The problem is that Apple's revenue from the iPod has been shrinking for a long time, and it is hard to gauge just how much it would have fallen in the last three months had the Apple Watch revenue not been there to hide it.
To try and give something of an informed guess, we could look at how much it fell year-on-year between 2013 and 2014. The problem is that in this period, Apple still reported iPod sales separately and there was no revenue from Beats, which it had still not acquired.
However, let's say that the decline in iPod sales was the only significant decline. Then we can estimate that on past performance, revenue would have fallen by 40%, as it did the pervious year. So that would be an additional $176m – 40% of $442 revenue in Q4 2014 – which would be an additional 320,000 Watches – again based on an ASP of $550.
This gives us a total of slightly less than 2.1m Watches sold.
However if we use the same revenue figures with a slightly lower ASP of $450, skewed to represent a higher proportion of Watch Sport models being bought – as was claimed in Slice Intelligence's report – then we get a figure of 2.5m Apple Watches – which means we agree with analyst Gene Munster, and we're not sure if that's a good thing.
So, how many Apple Watches have been sold?

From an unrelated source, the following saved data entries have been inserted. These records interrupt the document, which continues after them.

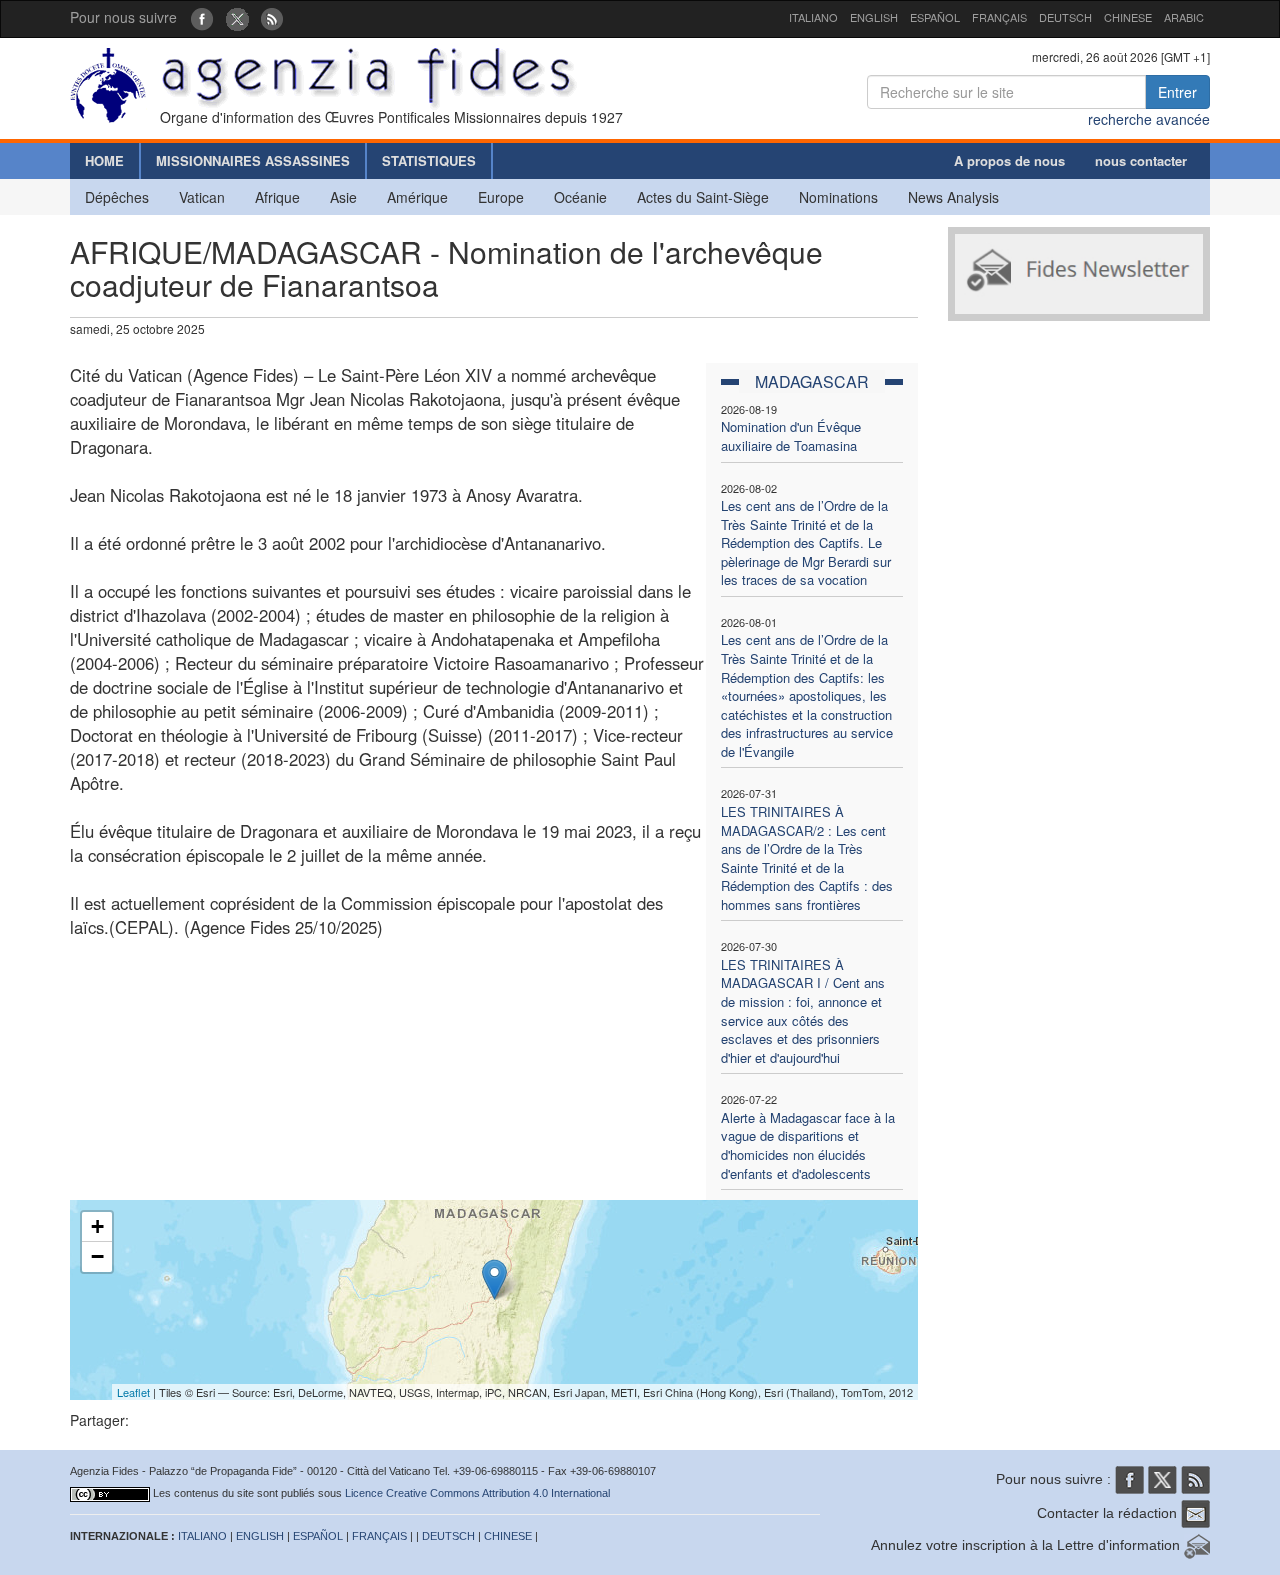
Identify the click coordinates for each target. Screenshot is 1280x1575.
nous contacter (1141, 160)
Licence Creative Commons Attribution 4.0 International (477, 1493)
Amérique (417, 197)
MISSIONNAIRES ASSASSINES (253, 160)
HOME (104, 160)
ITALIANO (813, 17)
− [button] (97, 1256)
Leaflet (133, 1392)
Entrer (1177, 92)
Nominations (838, 197)
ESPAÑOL (935, 17)
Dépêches (117, 197)
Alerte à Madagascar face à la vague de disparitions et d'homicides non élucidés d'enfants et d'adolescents (808, 1145)
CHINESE (1128, 17)
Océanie (580, 197)
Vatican (202, 197)
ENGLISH (874, 17)
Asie (343, 197)
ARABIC (1184, 17)
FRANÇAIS (999, 17)
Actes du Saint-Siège (703, 197)
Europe (501, 197)
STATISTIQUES (429, 160)
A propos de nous (1009, 160)
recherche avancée (1149, 119)
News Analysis (953, 197)
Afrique (277, 197)
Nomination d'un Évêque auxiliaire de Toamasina (791, 436)
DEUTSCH (1065, 17)
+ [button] (97, 1226)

In the end, as you can see, it is very hard to accurately guess the number. But from all the clues we have looked at, it seems that the figure likely lies somewhere between 2.5m and 3.5m units.
When you consider the limited availability, in terms of countries and supply chain restrictions, these figures can be seen as nothing but a massive success for Apple. When you consider that the entire Android Wear range is estimated by Canalys to have sold just 720,000 units in 2014, it is clear that once again Apple is defining a new product category – just as it did with the smartphone and the tablet.